Public Anthropology roundtable at Tufts
Nov. 11, 2004. Presentations by Mark Auslander (Brandeis), David Guss (Tufts), Deborah Pacini (Tufts), Nina Kammerer (Brandeis), Ann Bookman (Sloan School, MIT), and Sally Merry (Wellesley). More a show-and-tell session, mostly for the Tufts program, than theoretical or political issues.
Contact Ann Bookman for advice on an ethnography of affirmative action in corporations.
Sally stressed the various ways public anthropology can be imagined: choise of topic (like Trouillot’s nice argument in “Adieu, Culture”?), direct advocacy, program development, the public intellectual. Brought up issues of critique versus support. Debbie mentioned digital storytelling. Ann Bookman talked about research itself, interviewing, for example, as itself a consciousness raising activity. Nina Kammerer referred to the introduction to the most recent edition of James Peacock’s book The Anthropological Lens for the vague distinction he makes between public and applied anthropology.
Sachiko Tanuma
Met with visiting scholar Sachiko Tanuma yesterday.
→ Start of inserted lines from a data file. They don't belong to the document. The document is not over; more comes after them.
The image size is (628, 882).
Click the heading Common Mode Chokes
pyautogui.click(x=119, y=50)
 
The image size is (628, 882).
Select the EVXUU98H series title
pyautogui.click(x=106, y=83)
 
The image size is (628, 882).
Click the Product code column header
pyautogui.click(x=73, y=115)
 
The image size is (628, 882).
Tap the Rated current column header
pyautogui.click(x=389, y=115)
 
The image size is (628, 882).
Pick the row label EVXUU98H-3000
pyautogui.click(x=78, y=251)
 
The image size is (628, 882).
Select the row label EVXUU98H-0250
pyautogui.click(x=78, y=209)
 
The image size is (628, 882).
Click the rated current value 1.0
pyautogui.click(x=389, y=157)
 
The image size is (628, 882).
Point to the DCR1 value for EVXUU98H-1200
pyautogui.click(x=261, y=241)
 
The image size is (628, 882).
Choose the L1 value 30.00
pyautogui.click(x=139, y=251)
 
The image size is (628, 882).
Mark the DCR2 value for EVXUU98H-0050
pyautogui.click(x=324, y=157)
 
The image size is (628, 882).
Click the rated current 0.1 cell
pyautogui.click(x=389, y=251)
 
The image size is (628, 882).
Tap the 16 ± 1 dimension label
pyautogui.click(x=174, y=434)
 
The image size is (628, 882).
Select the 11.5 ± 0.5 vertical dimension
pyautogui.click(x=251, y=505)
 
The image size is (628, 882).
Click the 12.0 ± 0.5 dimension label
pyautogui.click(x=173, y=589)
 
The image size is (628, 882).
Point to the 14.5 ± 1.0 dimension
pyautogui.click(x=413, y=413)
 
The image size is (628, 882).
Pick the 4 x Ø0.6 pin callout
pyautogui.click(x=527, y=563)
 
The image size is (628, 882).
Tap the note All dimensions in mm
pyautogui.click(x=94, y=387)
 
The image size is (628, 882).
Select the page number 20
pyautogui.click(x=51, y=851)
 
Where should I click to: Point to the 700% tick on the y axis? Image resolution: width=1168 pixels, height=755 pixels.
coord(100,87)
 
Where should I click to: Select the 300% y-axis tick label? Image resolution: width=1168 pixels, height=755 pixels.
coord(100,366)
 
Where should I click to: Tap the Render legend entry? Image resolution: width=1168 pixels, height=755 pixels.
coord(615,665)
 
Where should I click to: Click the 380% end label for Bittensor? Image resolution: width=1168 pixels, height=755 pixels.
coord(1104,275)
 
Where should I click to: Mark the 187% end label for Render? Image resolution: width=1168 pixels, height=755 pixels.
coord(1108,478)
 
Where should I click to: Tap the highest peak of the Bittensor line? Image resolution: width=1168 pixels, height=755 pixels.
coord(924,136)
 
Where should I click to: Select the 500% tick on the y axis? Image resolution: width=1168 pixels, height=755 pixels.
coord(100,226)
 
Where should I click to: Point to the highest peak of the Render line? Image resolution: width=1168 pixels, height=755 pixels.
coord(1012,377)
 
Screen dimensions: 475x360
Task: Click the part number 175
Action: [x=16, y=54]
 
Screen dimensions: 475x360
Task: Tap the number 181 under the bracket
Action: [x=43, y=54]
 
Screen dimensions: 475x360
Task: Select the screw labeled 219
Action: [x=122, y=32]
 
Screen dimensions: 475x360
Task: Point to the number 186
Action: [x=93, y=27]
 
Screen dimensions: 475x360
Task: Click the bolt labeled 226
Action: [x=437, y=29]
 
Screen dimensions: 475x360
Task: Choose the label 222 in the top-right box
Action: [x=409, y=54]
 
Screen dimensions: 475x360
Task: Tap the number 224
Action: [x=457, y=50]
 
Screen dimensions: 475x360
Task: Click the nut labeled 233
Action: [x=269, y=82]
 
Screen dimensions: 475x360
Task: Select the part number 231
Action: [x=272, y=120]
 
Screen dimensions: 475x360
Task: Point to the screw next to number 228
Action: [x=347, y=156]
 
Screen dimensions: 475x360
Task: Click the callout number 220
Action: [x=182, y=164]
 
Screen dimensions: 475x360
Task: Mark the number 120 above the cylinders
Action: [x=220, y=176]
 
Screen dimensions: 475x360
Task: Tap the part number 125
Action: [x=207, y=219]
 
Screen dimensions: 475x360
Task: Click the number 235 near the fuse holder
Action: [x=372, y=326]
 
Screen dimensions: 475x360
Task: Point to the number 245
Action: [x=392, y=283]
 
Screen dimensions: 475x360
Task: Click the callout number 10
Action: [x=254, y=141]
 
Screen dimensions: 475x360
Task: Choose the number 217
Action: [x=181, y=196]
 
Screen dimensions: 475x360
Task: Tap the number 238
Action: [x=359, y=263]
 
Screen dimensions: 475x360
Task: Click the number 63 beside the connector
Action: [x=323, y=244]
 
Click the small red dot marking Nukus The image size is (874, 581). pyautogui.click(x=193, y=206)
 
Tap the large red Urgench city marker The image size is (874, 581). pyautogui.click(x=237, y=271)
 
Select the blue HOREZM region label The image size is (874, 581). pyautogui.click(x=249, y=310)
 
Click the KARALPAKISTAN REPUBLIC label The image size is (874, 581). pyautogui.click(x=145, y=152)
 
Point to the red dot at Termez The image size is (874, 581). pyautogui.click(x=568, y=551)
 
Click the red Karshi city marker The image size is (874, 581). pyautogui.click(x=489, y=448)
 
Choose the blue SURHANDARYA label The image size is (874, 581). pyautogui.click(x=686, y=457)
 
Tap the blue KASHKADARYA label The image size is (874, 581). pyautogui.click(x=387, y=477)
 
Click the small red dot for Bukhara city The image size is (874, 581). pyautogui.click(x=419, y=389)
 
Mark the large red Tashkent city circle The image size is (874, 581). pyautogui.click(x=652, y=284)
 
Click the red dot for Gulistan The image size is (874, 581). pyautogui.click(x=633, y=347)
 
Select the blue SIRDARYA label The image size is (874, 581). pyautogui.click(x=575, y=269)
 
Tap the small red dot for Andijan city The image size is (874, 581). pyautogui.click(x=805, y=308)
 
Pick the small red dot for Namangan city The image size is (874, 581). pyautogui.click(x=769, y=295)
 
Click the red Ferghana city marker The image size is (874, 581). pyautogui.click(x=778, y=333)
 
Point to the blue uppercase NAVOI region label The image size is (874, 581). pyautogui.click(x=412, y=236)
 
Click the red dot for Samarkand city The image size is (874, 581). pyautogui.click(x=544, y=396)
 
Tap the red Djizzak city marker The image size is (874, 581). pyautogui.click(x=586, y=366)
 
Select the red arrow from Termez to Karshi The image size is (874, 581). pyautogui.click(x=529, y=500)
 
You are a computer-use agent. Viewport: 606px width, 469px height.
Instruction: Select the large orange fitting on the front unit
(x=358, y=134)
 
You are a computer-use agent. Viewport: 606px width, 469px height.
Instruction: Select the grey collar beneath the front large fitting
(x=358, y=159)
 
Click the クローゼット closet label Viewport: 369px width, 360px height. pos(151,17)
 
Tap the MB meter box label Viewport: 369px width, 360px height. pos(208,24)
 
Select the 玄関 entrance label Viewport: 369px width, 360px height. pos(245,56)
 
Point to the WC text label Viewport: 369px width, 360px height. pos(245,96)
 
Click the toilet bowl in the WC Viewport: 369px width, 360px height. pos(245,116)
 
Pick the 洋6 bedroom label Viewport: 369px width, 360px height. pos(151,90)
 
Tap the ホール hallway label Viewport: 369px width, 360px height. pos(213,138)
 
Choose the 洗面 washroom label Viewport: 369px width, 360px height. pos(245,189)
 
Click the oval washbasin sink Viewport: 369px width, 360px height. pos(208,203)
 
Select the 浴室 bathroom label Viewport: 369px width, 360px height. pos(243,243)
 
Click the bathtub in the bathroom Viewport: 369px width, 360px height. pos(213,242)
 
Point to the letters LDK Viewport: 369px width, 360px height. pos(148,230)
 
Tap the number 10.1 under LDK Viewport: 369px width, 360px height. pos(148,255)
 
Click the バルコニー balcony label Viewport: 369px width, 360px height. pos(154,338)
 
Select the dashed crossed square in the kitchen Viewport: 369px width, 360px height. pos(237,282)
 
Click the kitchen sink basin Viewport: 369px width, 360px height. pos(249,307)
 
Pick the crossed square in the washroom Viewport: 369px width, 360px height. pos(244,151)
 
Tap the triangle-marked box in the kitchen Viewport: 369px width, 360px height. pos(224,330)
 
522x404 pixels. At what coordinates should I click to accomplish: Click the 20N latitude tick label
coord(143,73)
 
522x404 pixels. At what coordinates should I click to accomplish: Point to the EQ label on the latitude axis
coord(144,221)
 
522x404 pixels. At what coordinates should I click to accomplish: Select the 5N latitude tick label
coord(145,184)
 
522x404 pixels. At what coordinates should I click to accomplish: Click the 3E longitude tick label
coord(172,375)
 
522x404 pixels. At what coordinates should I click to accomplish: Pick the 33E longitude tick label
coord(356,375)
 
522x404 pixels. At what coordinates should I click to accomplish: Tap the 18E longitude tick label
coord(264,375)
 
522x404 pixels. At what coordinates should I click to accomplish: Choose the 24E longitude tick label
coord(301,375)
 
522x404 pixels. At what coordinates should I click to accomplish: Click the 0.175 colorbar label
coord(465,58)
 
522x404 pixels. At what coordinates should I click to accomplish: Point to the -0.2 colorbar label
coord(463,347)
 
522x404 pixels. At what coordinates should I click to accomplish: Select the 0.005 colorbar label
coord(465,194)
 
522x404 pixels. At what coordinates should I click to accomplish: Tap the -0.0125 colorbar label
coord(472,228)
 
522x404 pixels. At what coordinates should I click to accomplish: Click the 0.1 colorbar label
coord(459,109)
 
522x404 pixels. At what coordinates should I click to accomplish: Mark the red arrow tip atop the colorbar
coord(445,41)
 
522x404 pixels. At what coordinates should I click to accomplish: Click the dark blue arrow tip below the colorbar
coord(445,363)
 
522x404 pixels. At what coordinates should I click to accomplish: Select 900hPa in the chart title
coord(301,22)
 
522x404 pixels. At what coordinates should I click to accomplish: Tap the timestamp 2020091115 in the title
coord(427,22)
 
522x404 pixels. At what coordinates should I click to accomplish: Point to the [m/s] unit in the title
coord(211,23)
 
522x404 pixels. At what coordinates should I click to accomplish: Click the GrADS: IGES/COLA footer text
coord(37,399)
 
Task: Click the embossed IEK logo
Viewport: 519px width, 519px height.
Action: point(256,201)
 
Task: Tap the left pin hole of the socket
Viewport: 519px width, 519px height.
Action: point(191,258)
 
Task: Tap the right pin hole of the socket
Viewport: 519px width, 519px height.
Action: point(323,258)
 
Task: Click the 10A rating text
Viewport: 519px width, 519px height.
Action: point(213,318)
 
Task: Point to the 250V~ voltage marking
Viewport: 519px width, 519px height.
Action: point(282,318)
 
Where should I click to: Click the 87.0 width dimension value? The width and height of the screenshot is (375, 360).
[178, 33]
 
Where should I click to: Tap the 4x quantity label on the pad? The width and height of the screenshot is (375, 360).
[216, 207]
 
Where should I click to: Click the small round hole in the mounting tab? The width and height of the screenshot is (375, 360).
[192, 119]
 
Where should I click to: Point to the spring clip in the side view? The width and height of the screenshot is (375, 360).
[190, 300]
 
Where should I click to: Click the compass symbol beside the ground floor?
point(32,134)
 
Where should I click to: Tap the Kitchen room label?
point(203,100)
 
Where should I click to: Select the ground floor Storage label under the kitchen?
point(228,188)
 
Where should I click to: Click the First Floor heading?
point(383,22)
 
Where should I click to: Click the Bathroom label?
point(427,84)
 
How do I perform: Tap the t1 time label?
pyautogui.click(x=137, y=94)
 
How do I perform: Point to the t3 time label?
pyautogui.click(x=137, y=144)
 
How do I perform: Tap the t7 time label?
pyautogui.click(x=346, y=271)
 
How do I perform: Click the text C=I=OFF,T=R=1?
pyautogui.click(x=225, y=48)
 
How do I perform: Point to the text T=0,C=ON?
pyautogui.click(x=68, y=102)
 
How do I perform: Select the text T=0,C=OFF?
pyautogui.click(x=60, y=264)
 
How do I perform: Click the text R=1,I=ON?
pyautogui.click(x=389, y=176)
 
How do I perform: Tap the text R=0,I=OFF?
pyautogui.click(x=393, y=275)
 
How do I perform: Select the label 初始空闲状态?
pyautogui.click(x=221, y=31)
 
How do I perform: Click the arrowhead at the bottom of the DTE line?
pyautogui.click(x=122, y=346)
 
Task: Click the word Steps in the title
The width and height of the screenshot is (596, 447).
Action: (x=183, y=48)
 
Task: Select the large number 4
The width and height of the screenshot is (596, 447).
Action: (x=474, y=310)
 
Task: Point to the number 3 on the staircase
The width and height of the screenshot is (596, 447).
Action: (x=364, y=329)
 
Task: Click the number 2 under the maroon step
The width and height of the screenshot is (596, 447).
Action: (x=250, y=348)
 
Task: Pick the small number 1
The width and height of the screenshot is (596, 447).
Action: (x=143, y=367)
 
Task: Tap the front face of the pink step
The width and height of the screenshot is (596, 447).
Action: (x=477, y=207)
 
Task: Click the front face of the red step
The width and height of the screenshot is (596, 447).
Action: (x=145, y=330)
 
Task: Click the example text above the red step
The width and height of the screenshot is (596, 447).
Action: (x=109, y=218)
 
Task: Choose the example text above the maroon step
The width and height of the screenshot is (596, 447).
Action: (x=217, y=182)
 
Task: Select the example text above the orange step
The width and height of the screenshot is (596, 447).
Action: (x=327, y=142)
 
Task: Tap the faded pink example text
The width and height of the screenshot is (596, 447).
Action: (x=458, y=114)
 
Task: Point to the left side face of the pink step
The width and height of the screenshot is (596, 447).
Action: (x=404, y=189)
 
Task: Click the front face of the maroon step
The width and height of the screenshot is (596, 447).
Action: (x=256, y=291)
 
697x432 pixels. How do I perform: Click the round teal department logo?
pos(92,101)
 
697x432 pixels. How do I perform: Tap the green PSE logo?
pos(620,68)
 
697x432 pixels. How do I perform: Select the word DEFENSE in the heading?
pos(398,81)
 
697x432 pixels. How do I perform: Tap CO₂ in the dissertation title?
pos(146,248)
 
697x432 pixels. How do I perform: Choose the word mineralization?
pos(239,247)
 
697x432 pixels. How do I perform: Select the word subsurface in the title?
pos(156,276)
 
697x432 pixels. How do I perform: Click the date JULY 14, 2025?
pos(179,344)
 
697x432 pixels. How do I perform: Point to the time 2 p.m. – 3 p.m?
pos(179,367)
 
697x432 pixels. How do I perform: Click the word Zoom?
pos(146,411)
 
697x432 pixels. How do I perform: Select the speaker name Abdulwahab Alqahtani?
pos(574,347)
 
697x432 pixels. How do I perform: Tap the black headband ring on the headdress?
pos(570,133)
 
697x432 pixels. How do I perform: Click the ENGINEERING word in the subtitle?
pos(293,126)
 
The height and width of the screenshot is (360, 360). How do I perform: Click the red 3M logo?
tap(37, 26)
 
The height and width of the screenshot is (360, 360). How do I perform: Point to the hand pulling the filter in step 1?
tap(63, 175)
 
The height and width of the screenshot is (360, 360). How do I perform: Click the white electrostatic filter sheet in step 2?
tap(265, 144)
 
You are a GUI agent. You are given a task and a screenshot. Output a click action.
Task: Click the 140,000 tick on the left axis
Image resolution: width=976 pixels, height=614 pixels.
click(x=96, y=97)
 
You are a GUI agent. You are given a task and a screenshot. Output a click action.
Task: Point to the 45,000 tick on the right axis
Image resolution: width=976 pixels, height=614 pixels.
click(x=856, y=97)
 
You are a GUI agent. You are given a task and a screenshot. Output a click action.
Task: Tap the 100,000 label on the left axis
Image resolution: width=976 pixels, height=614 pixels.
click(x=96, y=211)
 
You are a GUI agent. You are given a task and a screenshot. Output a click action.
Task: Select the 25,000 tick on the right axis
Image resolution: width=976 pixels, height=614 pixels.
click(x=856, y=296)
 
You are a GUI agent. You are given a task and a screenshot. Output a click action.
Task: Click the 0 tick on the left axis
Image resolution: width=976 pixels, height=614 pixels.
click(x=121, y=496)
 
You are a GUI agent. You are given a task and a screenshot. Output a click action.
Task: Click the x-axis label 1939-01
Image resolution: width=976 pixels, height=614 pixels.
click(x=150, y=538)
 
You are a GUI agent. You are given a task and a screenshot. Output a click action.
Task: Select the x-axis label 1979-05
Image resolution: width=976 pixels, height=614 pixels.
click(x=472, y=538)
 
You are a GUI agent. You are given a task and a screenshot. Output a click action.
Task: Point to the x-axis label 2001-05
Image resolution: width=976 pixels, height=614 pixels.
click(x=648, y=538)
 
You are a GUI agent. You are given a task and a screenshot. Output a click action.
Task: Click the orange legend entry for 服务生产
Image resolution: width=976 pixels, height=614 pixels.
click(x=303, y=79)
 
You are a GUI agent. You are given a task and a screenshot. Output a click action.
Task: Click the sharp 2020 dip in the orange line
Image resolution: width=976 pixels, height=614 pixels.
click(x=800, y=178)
She has finished her ethnograhpic fieldwork in Cuba and is struggling with how to negotiate official and utopian visions of Cuba, both in the field and in academia (!). I sent her articles from the Troubles in Paradise class and my thesis. Her husband, Takashi Osugi, is here for the year, and works on Cuba and Trinidad & Tobago. SHe sent me a recent article, which she has published in Japan and is trying get published in English in Venezuela. Saved as ~/archive/articles/text/anuma_sachiko_venezuela_version.doc.